Carlton, L.; Morsy, H.; Gilley, J.; Houlden, H.; Reilly, M. M.; Coleman, M. P.; Wilson, E. R.

SARM1 and NMNAT2 are two well described players in the Programmed Axon Death (PAxD) pathway. However, less is known about their transcriptional regulation, especially in humans, despite evidence that their expression levels influence axon vulnerability and thus modulation of expression presents a potential therapeutic target. Here, we used in-cell luciferase assays to functionally study the promoter regions of the human NMNAT2 and SARM1 genes. We find that human NMNAT2 expression can be driven by cAMP, acting through one cAMP response element (CRE), compared to two in mice. Naturally occurring single-nucleotide variants exist within the CRE, some of which lower NMNAT2 promoter activity by more than 50%. We also report an ultra-rare single nucleotide variant in the NMNAT2 promoter in an ALS patient in Project MinE. This variant demonstrates pathogenic potential by lowering NMNAT2 promoter activity in our assay. Project MinE also reveals a common SARM1 promoter variant that significantly increases SARM1 promoter activity in our assay.

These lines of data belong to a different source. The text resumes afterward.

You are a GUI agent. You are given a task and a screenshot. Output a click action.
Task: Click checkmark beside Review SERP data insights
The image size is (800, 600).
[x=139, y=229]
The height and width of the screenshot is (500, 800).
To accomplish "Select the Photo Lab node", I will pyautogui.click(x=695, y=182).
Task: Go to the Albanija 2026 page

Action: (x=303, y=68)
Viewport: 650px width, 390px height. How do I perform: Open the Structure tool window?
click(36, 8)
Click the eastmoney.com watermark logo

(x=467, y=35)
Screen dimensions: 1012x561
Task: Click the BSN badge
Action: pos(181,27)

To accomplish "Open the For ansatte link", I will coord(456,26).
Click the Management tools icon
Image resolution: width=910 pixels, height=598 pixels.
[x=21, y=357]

Thus, several single nucleotide changes in the NMNAT2 and SARM1 promoters modify transcription levels in the direction that would predict an increase in susceptibility to PAxD. These promoter variants refine our understanding of regulatory mechanisms affecting NMNAT2 and SARM1 expression and, together with previously reported coding variants for these genes, expand the catalogue of functionally relevant variants for future association studies in neurodegenerative diseases, including peripheral neuropathies and motor nerve disorders.